The Taliban in Afghanistan is not willing to participate in peace talks in Turkey if they are held this week, Reuters cited the militant group as saying on Monday.

A 10-day conference was scheduled to begin on April 16, following efforts by the United States, with Turkey serving as host, to jump-start the process alongside the United Nations and Qatar.

“We can’t take part in Turkey’s conference on 16 April...and we already told Turkey this,” Reuters cited a text message from the Taliban spokesman Mohammed Naeem. They did offer that the Taliban may attend negotiations further down the line.

The Biden administration has spent weeks laying the groundwork for the conference to be held in Turkey as part of the peace process that began last year.
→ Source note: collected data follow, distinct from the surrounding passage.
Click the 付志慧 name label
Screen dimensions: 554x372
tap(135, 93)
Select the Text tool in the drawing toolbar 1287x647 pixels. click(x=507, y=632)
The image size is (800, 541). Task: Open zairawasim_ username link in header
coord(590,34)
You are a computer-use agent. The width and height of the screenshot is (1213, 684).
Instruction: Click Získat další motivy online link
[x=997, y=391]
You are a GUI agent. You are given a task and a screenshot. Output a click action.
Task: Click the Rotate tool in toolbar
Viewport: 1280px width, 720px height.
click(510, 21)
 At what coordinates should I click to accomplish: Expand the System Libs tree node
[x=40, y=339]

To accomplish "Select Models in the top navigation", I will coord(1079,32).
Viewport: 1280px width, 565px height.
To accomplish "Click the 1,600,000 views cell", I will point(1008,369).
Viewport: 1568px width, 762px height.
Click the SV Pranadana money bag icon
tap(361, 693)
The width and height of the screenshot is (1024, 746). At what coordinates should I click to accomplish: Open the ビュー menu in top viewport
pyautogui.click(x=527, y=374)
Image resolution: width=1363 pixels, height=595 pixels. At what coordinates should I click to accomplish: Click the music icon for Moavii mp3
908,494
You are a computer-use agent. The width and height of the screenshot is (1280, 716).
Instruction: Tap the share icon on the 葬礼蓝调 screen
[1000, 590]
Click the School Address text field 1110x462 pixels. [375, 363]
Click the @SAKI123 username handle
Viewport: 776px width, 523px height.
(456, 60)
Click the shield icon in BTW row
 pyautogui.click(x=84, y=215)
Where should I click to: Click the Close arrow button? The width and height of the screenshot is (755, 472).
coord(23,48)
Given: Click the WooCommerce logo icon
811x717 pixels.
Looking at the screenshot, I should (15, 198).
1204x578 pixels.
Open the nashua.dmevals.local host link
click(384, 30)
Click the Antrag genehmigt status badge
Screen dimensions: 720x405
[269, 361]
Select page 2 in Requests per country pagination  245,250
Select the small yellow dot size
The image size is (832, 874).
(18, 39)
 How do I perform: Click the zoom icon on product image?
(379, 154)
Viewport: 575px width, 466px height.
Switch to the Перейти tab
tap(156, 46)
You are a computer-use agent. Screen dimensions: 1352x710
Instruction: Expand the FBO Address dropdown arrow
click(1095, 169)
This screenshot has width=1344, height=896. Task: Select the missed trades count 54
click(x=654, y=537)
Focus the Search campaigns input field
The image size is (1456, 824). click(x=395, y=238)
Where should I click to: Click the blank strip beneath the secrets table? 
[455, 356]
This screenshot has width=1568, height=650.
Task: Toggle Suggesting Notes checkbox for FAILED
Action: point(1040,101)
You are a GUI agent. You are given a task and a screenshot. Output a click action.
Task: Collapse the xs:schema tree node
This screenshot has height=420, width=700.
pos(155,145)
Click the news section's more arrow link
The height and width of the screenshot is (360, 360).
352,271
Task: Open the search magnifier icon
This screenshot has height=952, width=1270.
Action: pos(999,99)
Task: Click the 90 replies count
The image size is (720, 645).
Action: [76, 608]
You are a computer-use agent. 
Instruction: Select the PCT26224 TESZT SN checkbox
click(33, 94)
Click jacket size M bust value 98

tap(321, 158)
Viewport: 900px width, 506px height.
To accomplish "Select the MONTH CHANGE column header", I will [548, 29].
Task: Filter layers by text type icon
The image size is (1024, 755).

However, Biden has already said that it would be “hard” to meet the deadline based on current conditions.

The U.S troops in Afghanistan are subject to a May 1 deadline to withdraw from the country after 20 years in return for the Taliban’s promise to ensure that terrorist groups never use Afghanistan again to plot attacks against the United States or its allies, Jessica Donati and Nancy A. Youssef wrote for the Wall Street Journal on Monday.

The conference has now been postponed until a later date, the correspondents said.

Turkey, both part of the NATO-led mission in Afghanistan since the ousting of Taliban in 2001 and and a country that has relations with all sides in the conflict, was considered a neutral location acceptable to all parties.

“We are fully ready to attend the conference, but if the other side doesn’t show up, there is no need to hold the conference,” Nader Nadery, a senior negotiator for the Afghan government, said.